• Material for this task:
※

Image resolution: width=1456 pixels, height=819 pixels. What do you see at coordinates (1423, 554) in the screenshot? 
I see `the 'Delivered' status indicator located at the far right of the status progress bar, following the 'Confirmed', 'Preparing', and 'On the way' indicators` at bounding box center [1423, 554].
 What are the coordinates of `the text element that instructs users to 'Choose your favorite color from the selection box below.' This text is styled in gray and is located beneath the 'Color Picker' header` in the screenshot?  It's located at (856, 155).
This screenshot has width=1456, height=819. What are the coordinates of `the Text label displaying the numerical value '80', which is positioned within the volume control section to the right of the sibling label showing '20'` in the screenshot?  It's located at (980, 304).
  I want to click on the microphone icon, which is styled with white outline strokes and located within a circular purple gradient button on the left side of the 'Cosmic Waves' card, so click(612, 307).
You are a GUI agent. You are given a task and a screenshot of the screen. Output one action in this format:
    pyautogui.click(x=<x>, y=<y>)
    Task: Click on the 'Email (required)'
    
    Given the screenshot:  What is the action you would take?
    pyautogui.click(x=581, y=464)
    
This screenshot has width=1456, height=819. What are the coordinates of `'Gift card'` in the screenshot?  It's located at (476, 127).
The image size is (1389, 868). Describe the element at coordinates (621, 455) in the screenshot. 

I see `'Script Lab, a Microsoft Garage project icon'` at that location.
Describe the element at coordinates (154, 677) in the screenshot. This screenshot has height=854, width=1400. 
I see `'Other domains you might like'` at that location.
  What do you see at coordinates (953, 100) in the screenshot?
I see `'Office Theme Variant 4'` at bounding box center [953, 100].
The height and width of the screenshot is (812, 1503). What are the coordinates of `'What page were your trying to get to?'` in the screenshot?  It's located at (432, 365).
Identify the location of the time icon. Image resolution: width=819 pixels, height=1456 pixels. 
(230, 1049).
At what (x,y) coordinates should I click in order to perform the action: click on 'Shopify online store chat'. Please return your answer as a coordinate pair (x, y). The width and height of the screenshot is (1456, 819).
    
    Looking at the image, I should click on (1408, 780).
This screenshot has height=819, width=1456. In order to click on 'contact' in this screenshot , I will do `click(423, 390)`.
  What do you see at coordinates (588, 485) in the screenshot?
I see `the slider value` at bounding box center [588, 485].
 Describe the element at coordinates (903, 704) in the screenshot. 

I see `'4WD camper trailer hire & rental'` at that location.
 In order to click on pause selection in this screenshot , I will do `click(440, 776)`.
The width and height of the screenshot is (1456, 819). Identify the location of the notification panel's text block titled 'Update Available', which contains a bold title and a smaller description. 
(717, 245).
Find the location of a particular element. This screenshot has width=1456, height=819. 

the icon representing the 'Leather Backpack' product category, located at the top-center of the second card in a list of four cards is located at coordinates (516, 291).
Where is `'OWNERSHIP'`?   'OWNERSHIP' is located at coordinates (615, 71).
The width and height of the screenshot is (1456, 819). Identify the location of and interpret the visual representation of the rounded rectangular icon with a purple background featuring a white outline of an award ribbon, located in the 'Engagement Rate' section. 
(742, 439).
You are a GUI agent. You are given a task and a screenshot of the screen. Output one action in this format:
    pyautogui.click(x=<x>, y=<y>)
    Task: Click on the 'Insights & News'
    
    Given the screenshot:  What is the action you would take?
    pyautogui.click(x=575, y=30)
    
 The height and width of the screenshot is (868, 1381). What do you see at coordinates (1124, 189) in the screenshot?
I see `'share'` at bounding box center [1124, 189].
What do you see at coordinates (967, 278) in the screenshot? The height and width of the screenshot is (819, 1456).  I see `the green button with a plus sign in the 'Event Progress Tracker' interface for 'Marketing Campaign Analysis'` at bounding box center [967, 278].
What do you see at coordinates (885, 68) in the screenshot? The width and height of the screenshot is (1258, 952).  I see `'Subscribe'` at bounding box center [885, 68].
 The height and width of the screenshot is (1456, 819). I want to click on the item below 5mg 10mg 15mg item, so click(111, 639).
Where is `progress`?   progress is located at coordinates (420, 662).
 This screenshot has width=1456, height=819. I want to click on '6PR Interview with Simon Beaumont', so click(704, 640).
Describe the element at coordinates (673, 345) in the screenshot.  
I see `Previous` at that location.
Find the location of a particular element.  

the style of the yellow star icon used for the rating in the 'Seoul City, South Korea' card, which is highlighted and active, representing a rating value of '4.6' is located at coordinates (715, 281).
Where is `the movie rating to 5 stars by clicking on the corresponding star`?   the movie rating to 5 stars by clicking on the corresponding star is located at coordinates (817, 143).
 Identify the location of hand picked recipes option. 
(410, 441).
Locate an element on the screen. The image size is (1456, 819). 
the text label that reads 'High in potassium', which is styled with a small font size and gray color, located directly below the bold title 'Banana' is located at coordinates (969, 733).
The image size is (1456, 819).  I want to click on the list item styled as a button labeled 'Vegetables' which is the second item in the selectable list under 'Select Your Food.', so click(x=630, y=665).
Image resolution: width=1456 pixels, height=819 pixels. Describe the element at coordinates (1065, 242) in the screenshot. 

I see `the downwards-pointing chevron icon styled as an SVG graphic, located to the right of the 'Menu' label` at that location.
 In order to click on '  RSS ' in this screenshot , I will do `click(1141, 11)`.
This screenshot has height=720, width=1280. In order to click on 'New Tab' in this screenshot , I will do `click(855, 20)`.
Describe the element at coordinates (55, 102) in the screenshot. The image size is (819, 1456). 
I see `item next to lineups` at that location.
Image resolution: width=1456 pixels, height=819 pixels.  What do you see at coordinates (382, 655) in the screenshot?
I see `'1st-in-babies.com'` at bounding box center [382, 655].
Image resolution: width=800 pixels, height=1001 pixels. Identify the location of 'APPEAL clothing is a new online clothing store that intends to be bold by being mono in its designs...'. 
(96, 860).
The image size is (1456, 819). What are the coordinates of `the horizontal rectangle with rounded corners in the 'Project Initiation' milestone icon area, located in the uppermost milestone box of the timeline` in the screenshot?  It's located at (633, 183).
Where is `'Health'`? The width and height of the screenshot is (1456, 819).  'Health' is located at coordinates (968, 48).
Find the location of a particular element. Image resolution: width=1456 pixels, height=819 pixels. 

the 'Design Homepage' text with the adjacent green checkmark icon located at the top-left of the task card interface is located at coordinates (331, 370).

※

• What is asked:
Reproduce each of the records above verbatim, from the first line to the last.

• The result:
Image resolution: width=1456 pixels, height=819 pixels. What do you see at coordinates (1423, 554) in the screenshot? 
I see `the 'Delivered' status indicator located at the far right of the status progress bar, following the 'Confirmed', 'Preparing', and 'On the way' indicators` at bounding box center [1423, 554].
 What are the coordinates of `the text element that instructs users to 'Choose your favorite color from the selection box below.' This text is styled in gray and is located beneath the 'Color Picker' header` in the screenshot?  It's located at (856, 155).
This screenshot has width=1456, height=819. What are the coordinates of `the Text label displaying the numerical value '80', which is positioned within the volume control section to the right of the sibling label showing '20'` in the screenshot?  It's located at (980, 304).
  I want to click on the microphone icon, which is styled with white outline strokes and located within a circular purple gradient button on the left side of the 'Cosmic Waves' card, so click(612, 307).
You are a GUI agent. You are given a task and a screenshot of the screen. Output one action in this format:
    pyautogui.click(x=<x>, y=<y>)
    Task: Click on the 'Email (required)'
    
    Given the screenshot:  What is the action you would take?
    pyautogui.click(x=581, y=464)
    
This screenshot has width=1456, height=819. What are the coordinates of `'Gift card'` in the screenshot?  It's located at (476, 127).
The image size is (1389, 868). Describe the element at coordinates (621, 455) in the screenshot. 

I see `'Script Lab, a Microsoft Garage project icon'` at that location.
Describe the element at coordinates (154, 677) in the screenshot. This screenshot has height=854, width=1400. 
I see `'Other domains you might like'` at that location.
  What do you see at coordinates (953, 100) in the screenshot?
I see `'Office Theme Variant 4'` at bounding box center [953, 100].
The height and width of the screenshot is (812, 1503). What are the coordinates of `'What page were your trying to get to?'` in the screenshot?  It's located at (432, 365).
Identify the location of the time icon. Image resolution: width=819 pixels, height=1456 pixels. 
(230, 1049).
At what (x,y) coordinates should I click in order to perform the action: click on 'Shopify online store chat'. Please return your answer as a coordinate pair (x, y). The width and height of the screenshot is (1456, 819).
    
    Looking at the image, I should click on (1408, 780).
This screenshot has height=819, width=1456. In order to click on 'contact' in this screenshot , I will do `click(423, 390)`.
  What do you see at coordinates (588, 485) in the screenshot?
I see `the slider value` at bounding box center [588, 485].
 Describe the element at coordinates (903, 704) in the screenshot. 

I see `'4WD camper trailer hire & rental'` at that location.
 In order to click on pause selection in this screenshot , I will do `click(440, 776)`.
The width and height of the screenshot is (1456, 819). Identify the location of the notification panel's text block titled 'Update Available', which contains a bold title and a smaller description. 
(717, 245).
Find the location of a particular element. This screenshot has width=1456, height=819. 

the icon representing the 'Leather Backpack' product category, located at the top-center of the second card in a list of four cards is located at coordinates (516, 291).
Where is `'OWNERSHIP'`?   'OWNERSHIP' is located at coordinates (615, 71).
The width and height of the screenshot is (1456, 819). Identify the location of and interpret the visual representation of the rounded rectangular icon with a purple background featuring a white outline of an award ribbon, located in the 'Engagement Rate' section. 
(742, 439).
You are a GUI agent. You are given a task and a screenshot of the screen. Output one action in this format:
    pyautogui.click(x=<x>, y=<y>)
    Task: Click on the 'Insights & News'
    
    Given the screenshot:  What is the action you would take?
    pyautogui.click(x=575, y=30)
    
 The height and width of the screenshot is (868, 1381). What do you see at coordinates (1124, 189) in the screenshot?
I see `'share'` at bounding box center [1124, 189].
What do you see at coordinates (967, 278) in the screenshot? The height and width of the screenshot is (819, 1456).  I see `the green button with a plus sign in the 'Event Progress Tracker' interface for 'Marketing Campaign Analysis'` at bounding box center [967, 278].
What do you see at coordinates (885, 68) in the screenshot? The width and height of the screenshot is (1258, 952).  I see `'Subscribe'` at bounding box center [885, 68].
 The height and width of the screenshot is (1456, 819). I want to click on the item below 5mg 10mg 15mg item, so click(111, 639).
Where is `progress`?   progress is located at coordinates (420, 662).
 This screenshot has width=1456, height=819. I want to click on '6PR Interview with Simon Beaumont', so click(704, 640).
Describe the element at coordinates (673, 345) in the screenshot.  
I see `Previous` at that location.
Find the location of a particular element.  

the style of the yellow star icon used for the rating in the 'Seoul City, South Korea' card, which is highlighted and active, representing a rating value of '4.6' is located at coordinates (715, 281).
Where is `the movie rating to 5 stars by clicking on the corresponding star`?   the movie rating to 5 stars by clicking on the corresponding star is located at coordinates (817, 143).
 Identify the location of hand picked recipes option. 
(410, 441).
Locate an element on the screen. The image size is (1456, 819). 
the text label that reads 'High in potassium', which is styled with a small font size and gray color, located directly below the bold title 'Banana' is located at coordinates (969, 733).
The image size is (1456, 819).  I want to click on the list item styled as a button labeled 'Vegetables' which is the second item in the selectable list under 'Select Your Food.', so click(x=630, y=665).
Image resolution: width=1456 pixels, height=819 pixels. Describe the element at coordinates (1065, 242) in the screenshot. 

I see `the downwards-pointing chevron icon styled as an SVG graphic, located to the right of the 'Menu' label` at that location.
 In order to click on '  RSS ' in this screenshot , I will do `click(1141, 11)`.
This screenshot has height=720, width=1280. In order to click on 'New Tab' in this screenshot , I will do `click(855, 20)`.
Describe the element at coordinates (55, 102) in the screenshot. The image size is (819, 1456). 
I see `item next to lineups` at that location.
Image resolution: width=1456 pixels, height=819 pixels.  What do you see at coordinates (382, 655) in the screenshot?
I see `'1st-in-babies.com'` at bounding box center [382, 655].
Image resolution: width=800 pixels, height=1001 pixels. Identify the location of 'APPEAL clothing is a new online clothing store that intends to be bold by being mono in its designs...'. 
(96, 860).
The image size is (1456, 819). What are the coordinates of `the horizontal rectangle with rounded corners in the 'Project Initiation' milestone icon area, located in the uppermost milestone box of the timeline` in the screenshot?  It's located at (633, 183).
Where is `'Health'`? The width and height of the screenshot is (1456, 819).  'Health' is located at coordinates (968, 48).
Find the location of a particular element. Image resolution: width=1456 pixels, height=819 pixels. 

the 'Design Homepage' text with the adjacent green checkmark icon located at the top-left of the task card interface is located at coordinates (331, 370).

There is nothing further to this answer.